Here’s the good news – I will only have to be given Zometa once every 6 months (twice a year). It only takes 15 minutes to administer the drug.

Now the unsettling part – Zometa is given through an IV. That kind of sucks. But the worst part – I have to go to the chemo area of the hospital to get the infusion.

I never wanted (or want) to see that stupid chemo area again. When I said goodbye to those lovely nurses who helped me through chemo two years ago, I said goodbye. Not see you later. Goodbye. Have a good life. I’ll never see you again.

But here I am, being told to get an osteoporosis drug administered in the chemo area of the hospital.

Now, I know I should be grateful that I’m only going there for osteoporosis, and not because I have a recurrence of breast cancer or some other cancer (fingers crossed that’s always the case). And I should be grateful that my oncologist is aggressive and assertive on my behalf with any health issue. But that somehow isn’t making the tears stop flowing when I think about walking into that chemo area. Having to see all those people, who I used to be one of, get chemo – that’s going to be hard.
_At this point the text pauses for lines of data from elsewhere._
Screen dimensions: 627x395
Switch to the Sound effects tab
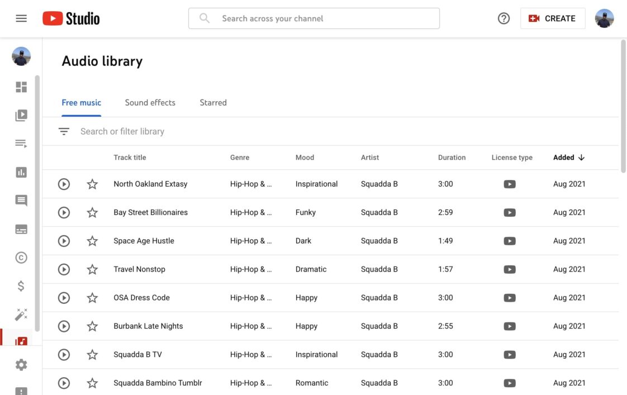click(x=150, y=102)
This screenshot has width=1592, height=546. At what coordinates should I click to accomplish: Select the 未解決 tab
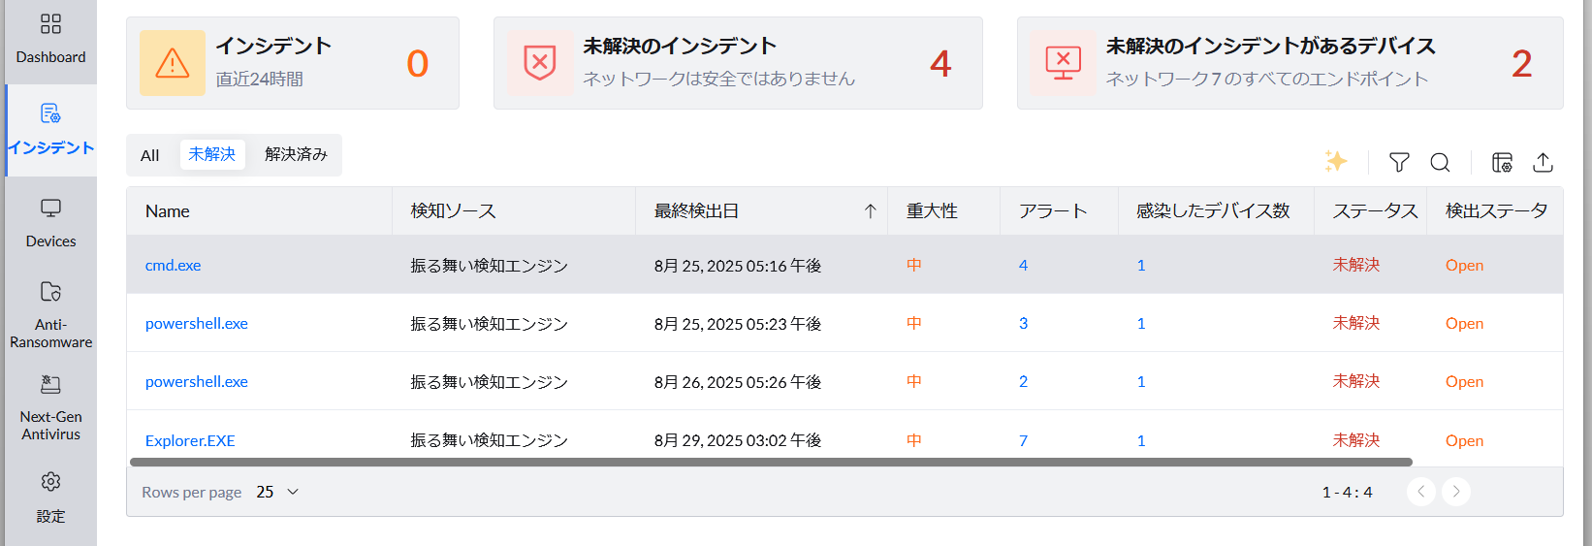[211, 155]
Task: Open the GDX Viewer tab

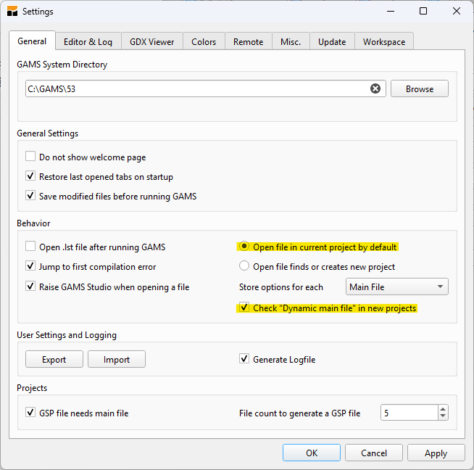Action: point(151,41)
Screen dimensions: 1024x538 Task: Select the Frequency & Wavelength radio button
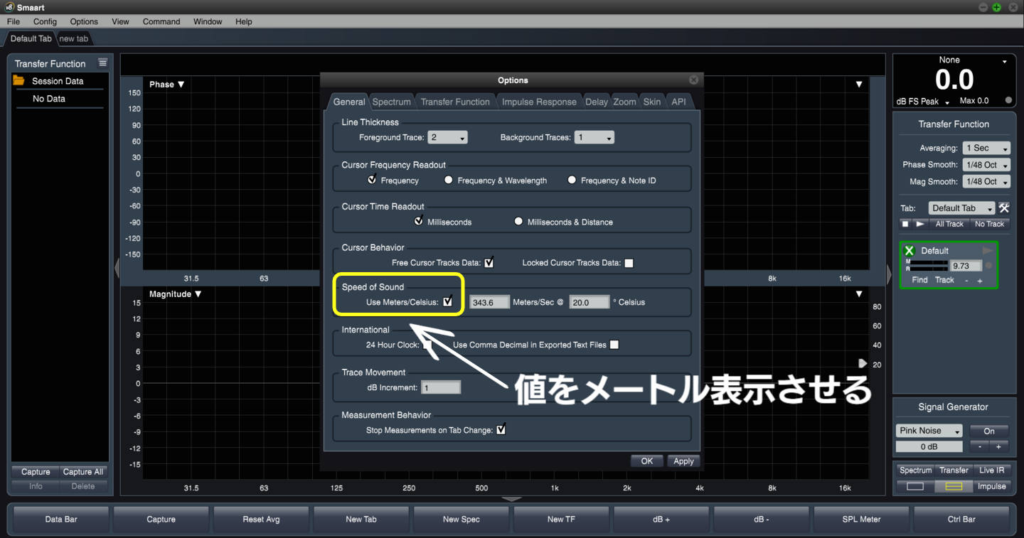[449, 180]
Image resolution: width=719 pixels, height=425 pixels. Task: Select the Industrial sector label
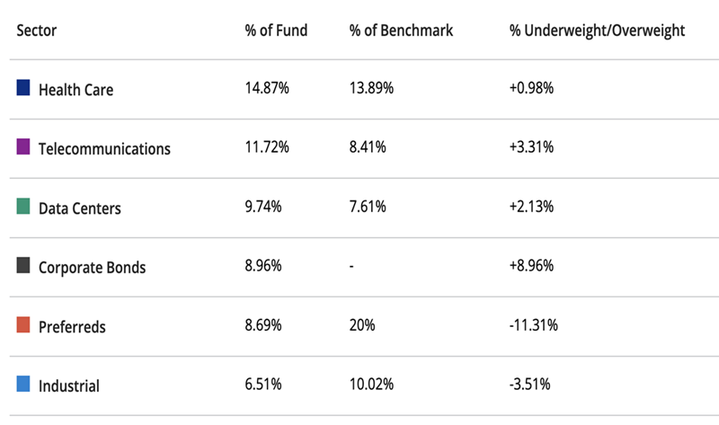tap(68, 386)
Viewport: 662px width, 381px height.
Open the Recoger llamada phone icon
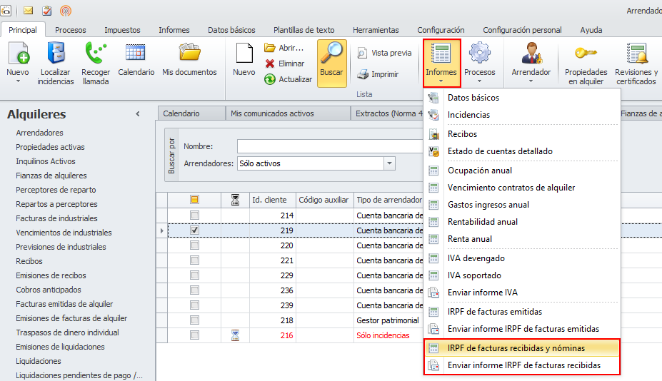95,55
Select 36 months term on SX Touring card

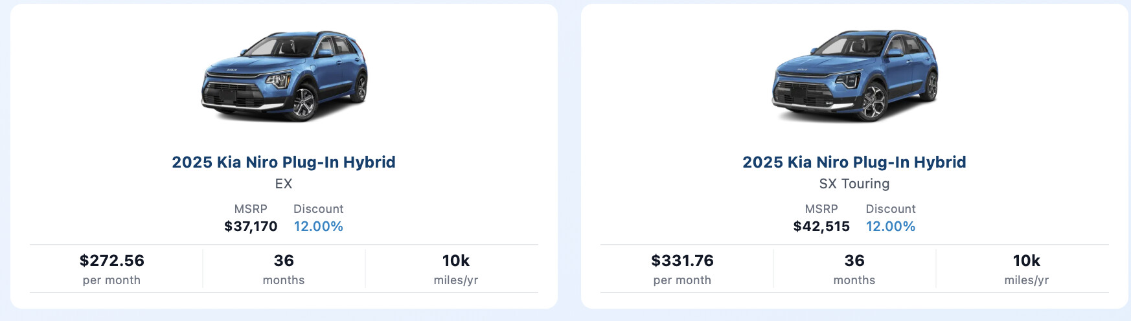[x=854, y=269]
Talk about PTSD.

I guess the other upsetting part is that this is just one more thing I have to do now because of stupid f*$%ing breast cancer.

I see at least 1 doctor every 3 months, I get blood work done every 6 months, I go for scans every year, and now I have to go get this drug pumped into me every 6 moths. It’s just one more thing that I have to do in a hospital with doctors. And that just sucks.

It reinforces the fact that you’re never really done with cancer. There’s always something.